A performing arts academy would give advanced students “another level of training that is above and beyond what is
offered at their home school…To raise the bar for those kids who are ready for more, want more and know that’s what
they want to do for their future.”
Marco said the arts are just as important as science, technology, engineering and math (STEM) in a student’s education.
“STEM education is going to get us nowhere unless we have the creative thinkers to do something with it, to make it
useful, to make it exciting.”
Marco said she discovered something while surveying Virginia school divisions with a population of 30,000 or more last
year: 88 percent of them have magnet programs in the arts.
Marco said she heard concerns that a magnet program would hurt drama productions at students’ home high schools.
She didn’t think this was a valid concern. “When you challenge kids, when you set that bar up here, then more kids want
to do it, not less…So we shouldn’t be afraid that if we offer higher-level programs that we’re lose kids.”
LCPS World Languages and Cultures Supervisor Suzette Wyhs spoke about advances in the way the school division
teaches foreign languages. During the past decade, she said LCPS has aligned its curriculum, made offerings throughout
the school division more uniform and made foreign language courses more academically challenging.
“The courses lacked rigor, they lacked consistency and students lacked the literacy ability to pass the (AP) test,” Wyhs
said of the curriculum of a decade ago. “…It was not serving the students of our district.”
Since then, the focus of foreign language instruction has shifted. “We focused more on learning than teaching.”
Teachers are working more collaboratively in schools and between schools. LCPS is hiring and retaining better foreign
language teachers and there is more ongoing professional development, said Wyhs. In addition, courses throughout
Loudoun were synchronized so students were receiving the same level of instruction. “Now, when students move from
one school to another, they’re on the same page with the other school.”
Foreign language teachers also use many digital resources because textbooks were not meeting students’ needs.
“Teachers are using a lot of technology to teach students. They connect with schools in other countries, they do
exchanges…
“We look to have graduates with 21st century communication skills, a knowledge and understanding of cultures and the
ability to communicate and connect with people of other cultures.”
LCPS offers French, German, Latin and Spanish from seventh to 12th grades. (American Sign Language and Mandarin
Chinese are offered in high school.) “We want to make sure students have enough time to really immerse in the
language,” said Whys.
The proof that the new approach to instruction is working can be seen in the scores on Advanced Placement (AP) tests,
said Whys. Between 2004 and 2007, 964 students took AP tests with 573 of them scoring a 1 or 2; below the level
needed to obtain college credit. From 2012 to 2014, 1,520 students took AP exams with 1,047 scoring high enough to
obtain college credit. (In 2012, only 10 students received a 1 on the AP exam out of the 502 who took the test.)

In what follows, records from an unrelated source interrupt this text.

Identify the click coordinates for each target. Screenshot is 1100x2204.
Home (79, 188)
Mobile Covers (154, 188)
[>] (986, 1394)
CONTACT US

Michael Alison Chandler, who has reported on education for The Washington Post since 2005, talked about the language
programs in school districts throughout the Washington, D.C., Metropolitan area. She has found an increased presence of
language programs at the elementary level; something she wishes had been available to her. “I didn’t start a foreign
language until seventh grade, when it’s introduced in a lot of schools and I feel like I missed out on something. I’ve always
been interested in languages, but I’ve always struggled to pick it up… I never became fluent in another language.”
Chandler said she sought not to repeat this deficiency by enrolling her 2-year-old son in a bilingual pre-school.
Declining numbers of elementary schools nationwide are offering foreign language instruction, Chandler said, because of
the time constraints imposed by No Child Left Behind, standardized testing and budget cuts. In the Washington area,
some of these programs are parent-sponsored.
The next LEAP meeting will be January 14th. LCPS Superintendent Dr. Eric Williams will go over his proposed budget.